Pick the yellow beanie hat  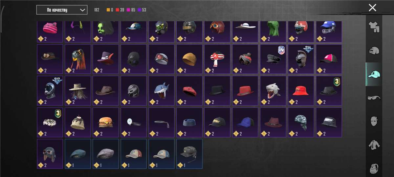(x=189, y=59)
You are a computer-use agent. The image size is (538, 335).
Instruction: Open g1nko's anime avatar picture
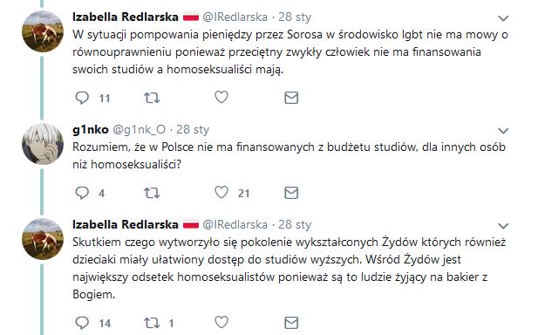coord(43,144)
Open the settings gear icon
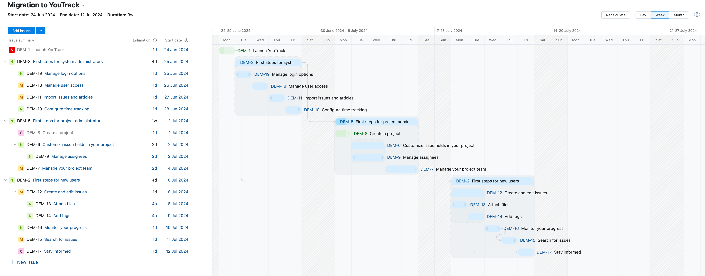705x276 pixels. pyautogui.click(x=697, y=14)

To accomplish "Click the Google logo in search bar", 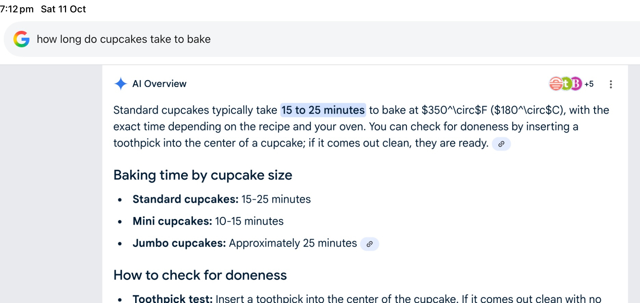I will click(x=22, y=39).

# # # # #

**Exercise:** Report each line of the data above that contains the word "Open". Case matters.

**Response for this exercise:**
Instruction: Open g1nko's anime avatar picture
Open the settings gear icon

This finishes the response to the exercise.